Cataluña puede ser un laboratorio para implementar nuevas propuestas en materia de vivienda que ahora mismo no tienen cabida en la megalópolis en la que se ha convertido Madrid. Sin embargo, la caída de los precios ha venido acompañada de una disminución de contratos que confirmaría la hipótesis de que la regulación de precios reduce la oferta de pisos en alquiler porque los caseros recurren a estrategias como desviar la oferta hacia el alquiler de temporada (de menos de un año) y de habitaciones, fórmulas no sujetas a la regulación que los sindicatos de inquilinos reclaman incluir en las nuevas medidas públicas.

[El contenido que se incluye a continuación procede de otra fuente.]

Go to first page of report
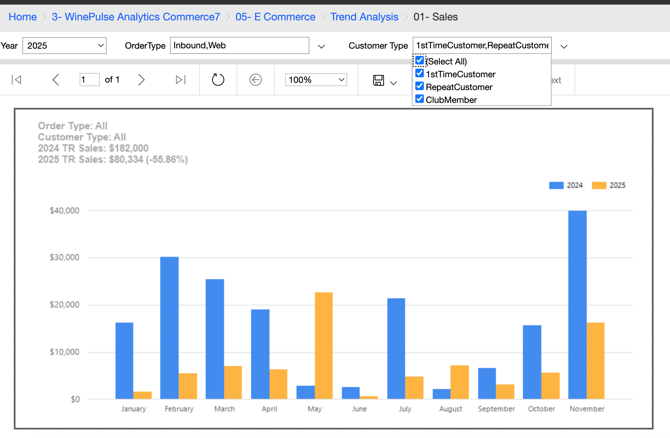This screenshot has height=438, width=670. point(17,80)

Al igual que el New Deal convirtió EEUU en una nación de propietarios, el mercado inmobiliario e hipotecario posterior a los años 60 hizo lo mismo con España. La generación del baby boom acudió a la vivienda y las clases más altas acumularon un patrimonio al que ahora resulta imposible acceder si no es a través de la herencia. Sin embargo, en la actualidad, la compra de casas para especular crece más rápido que la adquisición de vivienda habitual, y ya no es tanto un derecho social como una inversión. Catherine Bauer, como muchos urbanistas, argüía que el poder de moldear el entorno propio era primordial para desarrollar una vida plena. “La libertad y la flexibilidad son probablemente las cosas más difíciles de lograr con políticas públicas”, escribió. Para asegurar que los ciudadanos dispongan de un rincón en el mundo desde el que desarrollar una vida digna es imprescindible no premiar el rentismo y desarrollar un parque público de vivienda que excluya de la lógica del mercado un bien necesario para la supervivencia y el bienestar de los ciudadanos. Un país en el que no sea un sueño imposible tener un techo bajo el que vivir con dignidad.